El actual modelo agro-industrial contribuye también a esta pérdida de diversidad al estar muy ligado al monocultivo intensivo, sin rotar especies, empobreciendo los suelos y provocando además una agudización de las plagas.
 
En EEUU, más de la mitad del suelo cultivado se dedica a maíz (y menos de un 2% se dedica a frutas y verduras), y lo mismo pasa en Argentina con la soja, ambos cultivos son transgénicos, con lo que se suman los problemas ambientales y sanitarios derivados de este tipo de cultivos, que pretenden poner parches y parches, en vez de ir a la raíz del problema y cambiar de modelo. Ni siquiera han tenido un mayor rendimiento como prometían y han producido resistencias en las plagas y malas hierbas, teniendo que usar cada vez más cantidad de pesticidas y herbicidas, incluso combinándolos con otros herbicidas cada vez más tóxicos. Es conveniente promocionar el control biológico de plagas para poder reducir el uso de estas sustancias. Más información en este magnífico especial de Carne Cruda sobre el tema.


Los pesticidas pasan a nuestros alimentos, como en el caso de las fresas, últimamente muy criticadas por su elevado contenido de estas sustancias.

También interesa mucho el comercio de derivados cárnicos debido a lo lucrativo que se ha vuelto para unos pocos la cría industrial de animales.
Todo ello, adiestrando nuestros paladares desde niños para que no demandemos otra cosa y con la connivencia de las instituciones que se suponen deberían velar por nuestro salud y medio ambiente.


Estos productos chatarra han venido desplazando en los últimos años a los productos frescos, locales, de temporada, sin embalajes ni una lista interminable de ingredientes. El guiso de verduras o las legumbres, han dado paso a los nuggets, los donuts o la pasta oriental pre-cocinada.

Se está perdiendo la enorme diversidad de frutas y hortalizas, debido a estos intereses comerciales, que podrían enriquecer nuestra cocina, y a la vez mejorar nuestra salud y el medio ambiente.
Por no hablar de la baja calidad de las pocas variedades de vegetales que solemos encontramos en un supermercado habitual (en comparación con las que podría haber). Ocurre que todo este procesamiento, mecanización y transporte; muchos productos son kilométricos, venidos de la otra parte del mundo, suponen un enorme gasto energético (quema de hidrocarburos principalmente) y una gran contribución a la insostenibilidad del actual modelo alimentario agudizando el cambio climático.

Se calcula que los alimentos
viajan unos 5,000 kilómetros de media desde donde se producen hasta que llegan a nuestro plato. No se tienen consideraciones medioambientales cuando se trata de aumentar la rentabilidad de la industria explotando tierras y recursos lejanos, así como a sus poblaciones, por mucho menos de lo que les costaría aquí o inundando mercados lejanos con productos subvencionados más baratos. La deforestación, el desplazamiento de poblaciones enteras, contaminar recursos esenciales, o el asesinato de activistas sociales, suelen ser otras prácticas habituales en este negocio.

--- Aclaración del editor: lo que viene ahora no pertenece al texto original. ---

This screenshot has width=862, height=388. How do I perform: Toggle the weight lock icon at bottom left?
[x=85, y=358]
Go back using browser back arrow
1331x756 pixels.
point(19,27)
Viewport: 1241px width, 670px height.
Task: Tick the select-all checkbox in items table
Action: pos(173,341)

Para mitigar las emisiones de GEI por parte de la agricultura se propone promocionar ciertos cultivos, como las legumbres, al ser muy aptas para la rotación de cultivos; el ciclo de las legumbres es bastante rápido, lo que permite compaginarlo con otras plantaciones, como cereales y semillas oleaginosas. También requieren menos fertilizantes que otras plantaciones y son los únicos cultivos capaces de fijar nitrógeno atmosférico al suelo, teniendo un impacto positivo en la recuperación de los mismos. El mijo también se ha propuesto como un cultivo interesante al ser resistente a condiciones áridas, algo cada vez más común según avanza la desertización en amplias zonas del planeta.
No obstante, lo principal es recuperar la fertilidad de los suelos, muchos de ellos agotados después de décadas adicionándoles cantidades ingentes de fertilizantes nitrogenados de síntesis (nitratos). Esto interrumpe el proceso natural de nitrificación que realizan las bacterias del suelo desde hace siglos, rompiendo el equilibrio en el ciclo de nitrógeno, lo que también afecta directamente al equilibrio del ciclo de carbono, teniendo consecuencias catastróficas sobre el clima.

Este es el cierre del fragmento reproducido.